▸ **TEXT EXTRACT**:
--*--

UNITED STATES
SECURITIES AND EXCHANGE COMMISSION
Washington, D.C. 20549
FORM 6-K
REPORT OF FOREIGN PRIVATE ISSUER
PURSUANT TO RULE 13a-16 OR 15d-16
OF THE SECURITIES EXCHANGE ACT OF 1934
For the month of December 2024
Commission File Number 001-42254
Rezolve AI Limited
(Translation of registrant’s name into English)
3rd Floor, 80 New Bond Street
London, W1S 1SB
United Kingdom
(Address of principal executive offices)
Indicate by check mark whether the registrant files or will file annual reports under cover of Form 20-F or Form 40-F.
Form 20-F ☒ Form 40-F ☐
INFORMATION CONTAINED IN THIS REPORT ON FORM 6-K
As previously disclosed, (i) on December 16, 2021, Rezolve Limited entered into a secured convertible loan note instrument, as amended and restated on November 21, 2022 and May 23, 2023 and as further amended on December 18, 2023, December 29, 2023 and January 26, 2024 (the “Loan Note Instrument”) and (ii) on July 4, 2024, the Loan Note Instrument was novated to Rezolve AI Limited (the “Company or Rezolve”) in connection with the Company’s pre-closing demerger. As of December 5, 2024, there was outstanding an aggregate amount of approximately $49 million of loan notes (“Convertible Notes”) outstanding under the Loan Note Instrument.
On December 5, 2024, pursuant to the terms of the Loan Note Instrument, one of the holders of the Convertible Notes converted all of his approximately $8 million of outstanding Convertible Notes at a conversion price of $7 per ordinary share.

--*--

▸ **DATA RECORDS**:
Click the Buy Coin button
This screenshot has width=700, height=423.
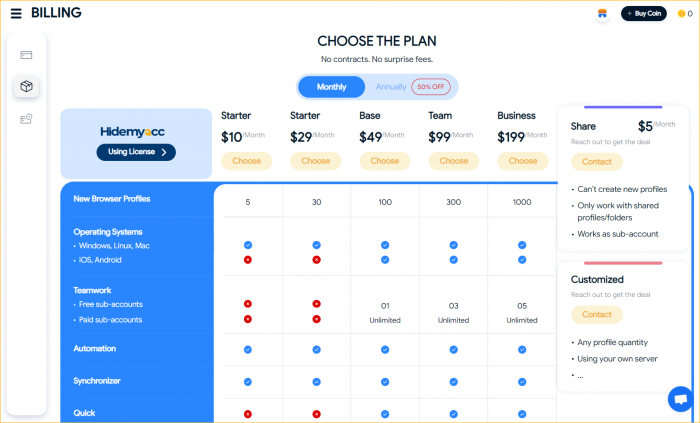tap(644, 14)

--*--

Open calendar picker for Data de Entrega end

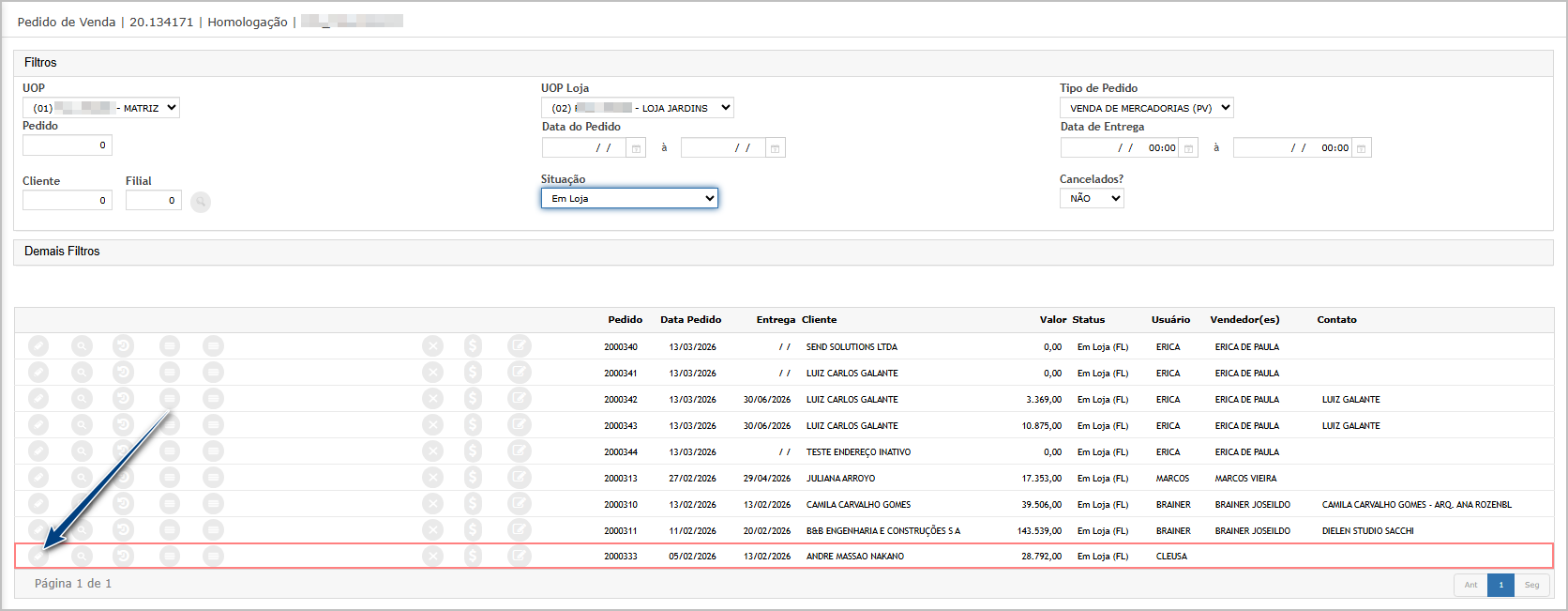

--*--

▸ **DIRECTIONS**:
1 – Summarize the Rezolve AI filing in two sentences.
2 – Carry on the Rezolve AI filing from its last paragraph.

▸ **RESULTS OF THE TASKS**:
1 – In a Form 6-K report for December 2024, Rezolve AI Limited says that a secured convertible loan note instrument, which Rezolve Limited entered into on December 16, 2021, was novated to the company on July 4, 2024, and that about $49 million of these notes was outstanding as of December 5, 2024. On that date, one holder converted all of his roughly $8 million of outstanding notes at $7 per ordinary share.

2 –
On December 17, the Company, Apeiron Investment Group Ltd. and Bradley Wickens, the beneficial holders of the majority of Convertible Notes entered into an agreement (the “Agreement”) to amend the Loan Note Instrument (the “Amendment”) and that the beneficial holders shall procure that the registered nominees holding their Convertible Notes provide the necessary consents to the Amendment. Pursuant to the Amendment, the conversion price with respect to approximately $41 million of outstanding Convertible Notes will be revised to equal $2 per ordinary share.
Pursuant to the Agreement, Apeiron Investment Group and Bradley Wickens will also procure that the registered nominees holding approximately $41 million of outstanding Convertible Notes (on behalf of Apeiron Investment Group Ltd. and Bradley Wickens) will exercise their option to convert all such outstanding Convertible Notes, at a conversion price of $2 per ordinary share. Following such conversions, there will be approximately $0.4 million of Convertible Notes outstanding under the Loan Note Instrument.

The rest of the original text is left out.